* **Problem to work on**
Beginning with the first line of the entries below, quote each line until you reach and include the line with "Necessary [button] (15, 2508)".

(Stored data entries)

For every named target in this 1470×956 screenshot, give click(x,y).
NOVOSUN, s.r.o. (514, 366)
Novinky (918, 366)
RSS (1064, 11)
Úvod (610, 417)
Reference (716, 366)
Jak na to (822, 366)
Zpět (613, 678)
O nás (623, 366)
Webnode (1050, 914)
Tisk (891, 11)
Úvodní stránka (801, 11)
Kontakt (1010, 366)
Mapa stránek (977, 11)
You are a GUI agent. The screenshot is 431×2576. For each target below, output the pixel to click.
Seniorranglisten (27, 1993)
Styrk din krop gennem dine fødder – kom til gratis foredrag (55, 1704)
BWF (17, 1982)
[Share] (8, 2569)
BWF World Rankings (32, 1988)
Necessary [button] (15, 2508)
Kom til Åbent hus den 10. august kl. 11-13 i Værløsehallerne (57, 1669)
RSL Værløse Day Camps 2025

* **Problem solution**
For every named target in this 1470×956 screenshot, give click(x,y).
NOVOSUN, s.r.o. (514, 366)
Novinky (918, 366)
RSS (1064, 11)
Úvod (610, 417)
Reference (716, 366)
Jak na to (822, 366)
Zpět (613, 678)
O nás (623, 366)
Webnode (1050, 914)
Tisk (891, 11)
Úvodní stránka (801, 11)
Kontakt (1010, 366)
Mapa stránek (977, 11)
You are a GUI agent. The screenshot is 431×2576. For each target below, output the pixel to click.
Seniorranglisten (27, 1993)
Styrk din krop gennem dine fødder – kom til gratis foredrag (55, 1704)
BWF (17, 1982)
[Share] (8, 2569)
BWF World Rankings (32, 1988)
Necessary [button] (15, 2508)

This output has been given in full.